Carl Edwards, who is expected to announce today that he won't race in 2017, won 28 races over a 13-season NASCAR Cup career. But, as much as anything else, Edwards will be known for the class and decency he showed after coming agonizingly close to winning two championships.
Edwards, 37, will likely be replaced in the No. 19 Toyota by Daniel Suarez, who won last season's Xfinity Series championship.
Two news conferences — presumably for Edwards and Suarez — are scheduled for today at Joe Gibbs Racing's Huntersville headquarters. News of Edwards' stepping away was first reported Tuesday by Fox Sports.
Edwards was one of four drivers who made the final four of the Chase in 2016. He also led the points standings heading into the 2011 season finale at Homestead-Miami Speedway but lost a memorable race and points battle against Tony Stewart.

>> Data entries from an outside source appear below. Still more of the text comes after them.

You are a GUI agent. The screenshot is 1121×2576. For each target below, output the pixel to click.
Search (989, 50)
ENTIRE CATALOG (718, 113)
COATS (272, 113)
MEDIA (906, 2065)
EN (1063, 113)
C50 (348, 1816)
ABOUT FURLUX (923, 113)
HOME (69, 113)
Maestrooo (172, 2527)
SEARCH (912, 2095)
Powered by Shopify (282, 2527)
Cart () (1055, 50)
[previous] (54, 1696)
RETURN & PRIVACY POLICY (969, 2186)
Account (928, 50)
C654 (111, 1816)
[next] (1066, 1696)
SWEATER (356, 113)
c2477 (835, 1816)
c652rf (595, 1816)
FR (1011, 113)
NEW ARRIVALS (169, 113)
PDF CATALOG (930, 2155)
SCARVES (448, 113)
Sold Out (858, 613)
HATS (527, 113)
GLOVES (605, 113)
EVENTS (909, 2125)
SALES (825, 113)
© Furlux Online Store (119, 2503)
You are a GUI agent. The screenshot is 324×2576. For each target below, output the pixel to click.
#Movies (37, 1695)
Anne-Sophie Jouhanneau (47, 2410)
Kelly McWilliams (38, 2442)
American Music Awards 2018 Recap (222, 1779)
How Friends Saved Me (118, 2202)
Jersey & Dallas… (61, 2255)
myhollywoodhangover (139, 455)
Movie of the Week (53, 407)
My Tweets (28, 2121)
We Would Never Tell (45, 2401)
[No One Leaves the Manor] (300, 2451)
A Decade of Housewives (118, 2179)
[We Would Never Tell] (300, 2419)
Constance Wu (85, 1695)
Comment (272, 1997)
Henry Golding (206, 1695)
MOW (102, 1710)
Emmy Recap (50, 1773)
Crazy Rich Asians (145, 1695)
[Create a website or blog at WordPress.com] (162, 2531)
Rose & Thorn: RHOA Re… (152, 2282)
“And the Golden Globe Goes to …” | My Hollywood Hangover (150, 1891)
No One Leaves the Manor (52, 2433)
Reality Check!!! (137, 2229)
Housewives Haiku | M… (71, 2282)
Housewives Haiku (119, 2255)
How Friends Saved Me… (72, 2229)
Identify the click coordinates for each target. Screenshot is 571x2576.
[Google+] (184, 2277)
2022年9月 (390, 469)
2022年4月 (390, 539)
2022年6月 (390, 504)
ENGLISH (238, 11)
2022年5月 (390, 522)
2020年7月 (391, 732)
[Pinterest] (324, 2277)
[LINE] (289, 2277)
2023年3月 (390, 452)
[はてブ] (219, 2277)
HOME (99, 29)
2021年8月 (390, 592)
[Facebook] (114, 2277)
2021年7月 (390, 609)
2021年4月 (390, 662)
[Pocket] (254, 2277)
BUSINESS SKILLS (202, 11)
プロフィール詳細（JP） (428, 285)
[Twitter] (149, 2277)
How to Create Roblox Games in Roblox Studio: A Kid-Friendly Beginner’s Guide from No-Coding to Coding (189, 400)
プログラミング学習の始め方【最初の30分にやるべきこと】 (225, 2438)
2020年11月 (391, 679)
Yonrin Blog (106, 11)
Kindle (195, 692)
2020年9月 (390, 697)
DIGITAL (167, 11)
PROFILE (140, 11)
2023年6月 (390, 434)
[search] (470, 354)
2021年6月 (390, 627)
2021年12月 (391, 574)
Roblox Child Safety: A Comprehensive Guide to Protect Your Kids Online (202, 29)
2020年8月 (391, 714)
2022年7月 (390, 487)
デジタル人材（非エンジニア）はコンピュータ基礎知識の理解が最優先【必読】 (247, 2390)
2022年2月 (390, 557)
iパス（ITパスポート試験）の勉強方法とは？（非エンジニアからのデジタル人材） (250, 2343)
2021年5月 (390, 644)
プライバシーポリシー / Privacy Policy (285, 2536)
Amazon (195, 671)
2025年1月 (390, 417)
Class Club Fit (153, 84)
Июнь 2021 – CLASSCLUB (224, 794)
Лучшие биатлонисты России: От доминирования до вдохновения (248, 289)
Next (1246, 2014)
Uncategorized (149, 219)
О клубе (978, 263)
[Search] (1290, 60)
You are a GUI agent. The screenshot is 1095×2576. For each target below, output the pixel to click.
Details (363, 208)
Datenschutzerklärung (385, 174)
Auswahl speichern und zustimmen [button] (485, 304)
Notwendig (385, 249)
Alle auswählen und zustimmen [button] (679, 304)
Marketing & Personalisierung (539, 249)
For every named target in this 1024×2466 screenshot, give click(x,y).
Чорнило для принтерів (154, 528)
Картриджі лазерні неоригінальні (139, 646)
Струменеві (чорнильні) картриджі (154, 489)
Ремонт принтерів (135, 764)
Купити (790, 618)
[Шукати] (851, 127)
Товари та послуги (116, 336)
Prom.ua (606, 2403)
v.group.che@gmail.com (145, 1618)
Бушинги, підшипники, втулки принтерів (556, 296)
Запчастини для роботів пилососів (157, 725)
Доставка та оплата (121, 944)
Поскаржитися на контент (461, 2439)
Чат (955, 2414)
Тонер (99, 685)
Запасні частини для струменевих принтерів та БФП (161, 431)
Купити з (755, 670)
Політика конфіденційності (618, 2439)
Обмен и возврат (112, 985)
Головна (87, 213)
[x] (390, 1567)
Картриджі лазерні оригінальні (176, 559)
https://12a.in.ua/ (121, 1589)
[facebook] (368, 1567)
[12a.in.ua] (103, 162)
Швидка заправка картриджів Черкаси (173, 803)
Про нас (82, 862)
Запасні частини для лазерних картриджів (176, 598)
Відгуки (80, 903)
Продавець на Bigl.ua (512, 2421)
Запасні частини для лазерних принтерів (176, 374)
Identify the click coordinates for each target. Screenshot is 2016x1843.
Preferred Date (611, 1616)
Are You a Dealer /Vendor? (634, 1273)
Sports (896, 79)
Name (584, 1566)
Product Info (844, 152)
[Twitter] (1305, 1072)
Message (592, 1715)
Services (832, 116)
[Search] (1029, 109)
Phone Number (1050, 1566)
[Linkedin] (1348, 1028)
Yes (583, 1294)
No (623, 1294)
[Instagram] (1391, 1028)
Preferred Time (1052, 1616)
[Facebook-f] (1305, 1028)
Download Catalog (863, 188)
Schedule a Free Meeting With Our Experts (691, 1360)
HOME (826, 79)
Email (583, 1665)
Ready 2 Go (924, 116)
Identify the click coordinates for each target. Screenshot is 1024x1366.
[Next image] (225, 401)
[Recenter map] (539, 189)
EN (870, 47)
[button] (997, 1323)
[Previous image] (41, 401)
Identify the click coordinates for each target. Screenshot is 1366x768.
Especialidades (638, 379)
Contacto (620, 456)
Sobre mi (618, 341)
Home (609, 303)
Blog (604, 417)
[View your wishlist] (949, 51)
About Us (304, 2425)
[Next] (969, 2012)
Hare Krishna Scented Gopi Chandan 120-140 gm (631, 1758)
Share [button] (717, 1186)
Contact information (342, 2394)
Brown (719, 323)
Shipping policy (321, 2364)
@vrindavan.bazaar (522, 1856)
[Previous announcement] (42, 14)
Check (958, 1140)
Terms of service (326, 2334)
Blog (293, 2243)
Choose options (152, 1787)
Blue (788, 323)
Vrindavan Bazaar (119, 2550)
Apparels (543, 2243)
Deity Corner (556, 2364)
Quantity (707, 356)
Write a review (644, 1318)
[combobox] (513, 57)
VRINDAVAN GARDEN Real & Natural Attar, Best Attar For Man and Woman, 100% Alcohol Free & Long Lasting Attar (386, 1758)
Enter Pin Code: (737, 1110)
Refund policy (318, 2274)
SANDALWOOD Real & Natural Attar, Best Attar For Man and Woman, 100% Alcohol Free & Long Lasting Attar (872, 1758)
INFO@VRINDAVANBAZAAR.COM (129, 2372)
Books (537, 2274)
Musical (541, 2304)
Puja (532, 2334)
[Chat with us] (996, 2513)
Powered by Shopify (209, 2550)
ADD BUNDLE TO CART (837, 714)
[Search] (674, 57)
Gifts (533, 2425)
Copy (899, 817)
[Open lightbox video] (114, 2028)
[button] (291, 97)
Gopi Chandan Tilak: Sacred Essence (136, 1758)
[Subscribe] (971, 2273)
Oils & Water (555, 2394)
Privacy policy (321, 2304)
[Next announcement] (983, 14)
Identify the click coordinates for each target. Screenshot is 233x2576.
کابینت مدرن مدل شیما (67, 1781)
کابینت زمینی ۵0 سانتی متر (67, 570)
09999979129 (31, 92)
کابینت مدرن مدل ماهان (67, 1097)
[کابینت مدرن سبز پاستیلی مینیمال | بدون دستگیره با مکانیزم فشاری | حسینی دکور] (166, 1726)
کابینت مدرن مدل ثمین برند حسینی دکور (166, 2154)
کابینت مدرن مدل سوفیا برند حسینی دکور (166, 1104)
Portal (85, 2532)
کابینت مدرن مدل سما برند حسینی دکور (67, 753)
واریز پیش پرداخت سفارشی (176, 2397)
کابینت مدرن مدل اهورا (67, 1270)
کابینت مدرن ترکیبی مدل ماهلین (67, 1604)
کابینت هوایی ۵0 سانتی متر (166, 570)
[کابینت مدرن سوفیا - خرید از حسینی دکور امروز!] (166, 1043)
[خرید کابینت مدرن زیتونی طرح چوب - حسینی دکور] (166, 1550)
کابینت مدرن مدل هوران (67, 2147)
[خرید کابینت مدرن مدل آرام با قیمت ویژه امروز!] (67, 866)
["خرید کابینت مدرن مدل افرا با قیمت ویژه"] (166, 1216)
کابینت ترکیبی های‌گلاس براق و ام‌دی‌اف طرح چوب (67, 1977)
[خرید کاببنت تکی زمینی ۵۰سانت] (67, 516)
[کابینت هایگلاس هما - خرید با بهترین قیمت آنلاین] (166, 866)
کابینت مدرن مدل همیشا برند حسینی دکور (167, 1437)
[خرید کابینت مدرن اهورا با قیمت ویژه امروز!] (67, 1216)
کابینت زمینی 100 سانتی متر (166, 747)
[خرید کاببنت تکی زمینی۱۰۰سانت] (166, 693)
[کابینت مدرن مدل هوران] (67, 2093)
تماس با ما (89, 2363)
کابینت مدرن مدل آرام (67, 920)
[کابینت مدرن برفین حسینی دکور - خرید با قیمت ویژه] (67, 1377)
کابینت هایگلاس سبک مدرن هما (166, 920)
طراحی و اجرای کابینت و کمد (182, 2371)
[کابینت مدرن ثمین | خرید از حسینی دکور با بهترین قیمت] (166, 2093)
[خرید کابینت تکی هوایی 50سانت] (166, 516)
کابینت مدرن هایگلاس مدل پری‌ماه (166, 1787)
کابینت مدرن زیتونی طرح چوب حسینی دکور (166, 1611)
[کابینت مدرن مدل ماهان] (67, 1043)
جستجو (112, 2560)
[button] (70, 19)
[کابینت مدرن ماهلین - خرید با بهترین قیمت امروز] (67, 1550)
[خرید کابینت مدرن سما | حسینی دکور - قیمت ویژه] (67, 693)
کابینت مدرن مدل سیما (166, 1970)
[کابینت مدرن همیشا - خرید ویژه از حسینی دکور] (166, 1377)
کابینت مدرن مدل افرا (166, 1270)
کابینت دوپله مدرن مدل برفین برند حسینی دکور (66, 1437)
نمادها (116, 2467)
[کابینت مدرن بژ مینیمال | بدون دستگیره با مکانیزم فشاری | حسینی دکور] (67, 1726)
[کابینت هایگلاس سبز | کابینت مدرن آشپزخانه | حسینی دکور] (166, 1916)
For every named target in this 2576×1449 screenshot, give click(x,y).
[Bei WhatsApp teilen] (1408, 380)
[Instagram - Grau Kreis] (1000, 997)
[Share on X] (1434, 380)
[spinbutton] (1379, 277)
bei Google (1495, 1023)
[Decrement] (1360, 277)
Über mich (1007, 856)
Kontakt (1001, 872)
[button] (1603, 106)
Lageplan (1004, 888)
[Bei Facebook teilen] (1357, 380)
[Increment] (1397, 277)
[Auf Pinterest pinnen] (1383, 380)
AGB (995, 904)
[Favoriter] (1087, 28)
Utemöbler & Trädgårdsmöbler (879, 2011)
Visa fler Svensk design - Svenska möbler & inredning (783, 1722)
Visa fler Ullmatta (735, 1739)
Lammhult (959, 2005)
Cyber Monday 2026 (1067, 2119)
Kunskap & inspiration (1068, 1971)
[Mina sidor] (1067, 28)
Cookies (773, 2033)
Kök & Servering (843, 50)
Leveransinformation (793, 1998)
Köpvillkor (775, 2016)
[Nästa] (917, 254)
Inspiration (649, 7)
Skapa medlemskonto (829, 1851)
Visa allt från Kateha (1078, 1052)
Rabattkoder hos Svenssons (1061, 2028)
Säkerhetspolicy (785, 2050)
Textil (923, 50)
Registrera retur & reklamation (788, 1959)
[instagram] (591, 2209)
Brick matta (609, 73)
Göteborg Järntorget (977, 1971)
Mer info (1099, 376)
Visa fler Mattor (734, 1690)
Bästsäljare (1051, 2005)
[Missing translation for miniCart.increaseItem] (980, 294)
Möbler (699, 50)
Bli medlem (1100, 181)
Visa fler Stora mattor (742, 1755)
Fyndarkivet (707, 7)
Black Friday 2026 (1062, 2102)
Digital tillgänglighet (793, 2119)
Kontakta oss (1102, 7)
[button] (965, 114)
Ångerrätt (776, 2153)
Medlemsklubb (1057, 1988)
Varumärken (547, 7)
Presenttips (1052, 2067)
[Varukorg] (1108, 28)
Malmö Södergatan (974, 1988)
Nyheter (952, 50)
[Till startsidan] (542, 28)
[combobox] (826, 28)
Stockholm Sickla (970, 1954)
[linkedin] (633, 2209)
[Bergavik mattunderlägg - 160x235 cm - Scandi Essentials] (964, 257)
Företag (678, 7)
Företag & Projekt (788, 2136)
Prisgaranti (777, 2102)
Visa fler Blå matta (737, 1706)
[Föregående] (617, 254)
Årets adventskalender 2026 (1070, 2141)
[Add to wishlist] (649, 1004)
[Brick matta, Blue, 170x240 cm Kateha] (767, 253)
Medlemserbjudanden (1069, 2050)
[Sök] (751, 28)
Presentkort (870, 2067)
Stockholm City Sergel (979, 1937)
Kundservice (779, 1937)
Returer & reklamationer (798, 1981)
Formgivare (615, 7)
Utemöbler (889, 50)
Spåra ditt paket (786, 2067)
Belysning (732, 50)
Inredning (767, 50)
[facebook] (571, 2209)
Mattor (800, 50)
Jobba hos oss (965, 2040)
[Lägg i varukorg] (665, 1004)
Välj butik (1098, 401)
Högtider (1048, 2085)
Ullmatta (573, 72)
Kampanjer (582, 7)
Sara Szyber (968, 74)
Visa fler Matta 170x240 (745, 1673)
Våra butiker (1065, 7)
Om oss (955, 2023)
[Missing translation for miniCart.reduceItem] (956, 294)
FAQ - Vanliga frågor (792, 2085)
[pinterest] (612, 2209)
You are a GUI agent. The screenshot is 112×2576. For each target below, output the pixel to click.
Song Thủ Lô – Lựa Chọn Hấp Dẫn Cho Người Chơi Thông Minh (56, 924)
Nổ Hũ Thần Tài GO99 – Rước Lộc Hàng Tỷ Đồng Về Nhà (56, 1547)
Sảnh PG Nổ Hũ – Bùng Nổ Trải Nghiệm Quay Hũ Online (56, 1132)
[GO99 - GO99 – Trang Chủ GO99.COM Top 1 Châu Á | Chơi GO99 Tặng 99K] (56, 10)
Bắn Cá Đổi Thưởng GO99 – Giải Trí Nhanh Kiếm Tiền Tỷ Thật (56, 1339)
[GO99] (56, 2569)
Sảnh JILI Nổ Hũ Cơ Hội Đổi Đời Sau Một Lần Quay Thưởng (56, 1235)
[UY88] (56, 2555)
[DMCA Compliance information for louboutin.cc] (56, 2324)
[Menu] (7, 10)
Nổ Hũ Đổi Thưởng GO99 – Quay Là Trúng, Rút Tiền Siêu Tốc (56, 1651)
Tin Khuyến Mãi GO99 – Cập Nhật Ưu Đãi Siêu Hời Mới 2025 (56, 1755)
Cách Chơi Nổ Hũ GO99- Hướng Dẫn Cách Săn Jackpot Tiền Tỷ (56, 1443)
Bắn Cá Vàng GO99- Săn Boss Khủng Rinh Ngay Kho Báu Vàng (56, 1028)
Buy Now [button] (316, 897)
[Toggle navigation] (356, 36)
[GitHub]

Edwards is the third NASCAR star to retire over the past two seasons. Jeff Gordon retired after the 2015 season (although he drove several races as a substitute driver for Dale Earnhardt Jr. last season). Tony Stewart retired after the 2016 season.
Edwards will be remembered for celebrating his victories by doing a back flip off his car. Ironically, he elected not to do the flip after winning what could be the final race of his career in November at Texas Motor Speedway due to wet conditions. Edwards' final back flip came after he won at Richmond last April.
Texas Motor Speedway president Eddie Gossage compared Edwards' decision to the retirement of former Detroit Lions running back Barry Sanders.
"Shocking and with loads of ability and time left in a very successful career," Gossage said in a statement. "Everyone, rightfully, expected Carl to win both races and championships. I talked to Carl about a month ago and he didn't give any indication he was considering this. It is a shock that just doesn't seem real."
Although Edwards didn't win a championship, he finished second twice (in 2008 and 2011) and fourth in 2016.
He came up short in 2011 to Stewart in an epic season finale at Homestead. In what was then another version of the Chase, Stewart beat Edwards, who entered the race with a three-point lead and started on the pole, for the title. Stewart battled from behind for much of the race, and would win for the fifth time in 10 Chase races. Those five victories gave Stewart the championship through a tiebreaker after they finished tied atop the point standings.
"That's as hard as I can drive," Edwards said after the race, in which he led a race-high 117 laps. "Give Tony and those guys the credit. That's all I got at the end."
Edwards clinched a spot in last season's final four by winning at Texas. Edwards was leading at Homestead with 10 laps left when he inexplicably wrecked Joey Logano during a restart, knocking them both out of contention (although Logano rallied to finish fourth).
Edwards took responsibility for the accident and even went to Logano's pit stall to shake hands with crew chief Todd Gordon.
"I just wanted to make sure he knew that was just hard racing, in my opinion, and that's hard racing and I wished them luck," said Edwards, who added that he didn't apologize to Gordon.
After the final race — after Edwards had once again come so close to winning the championship — he said:
"I am telling you, this team is going to be on fire next year. You watch out. This is going to be awesome."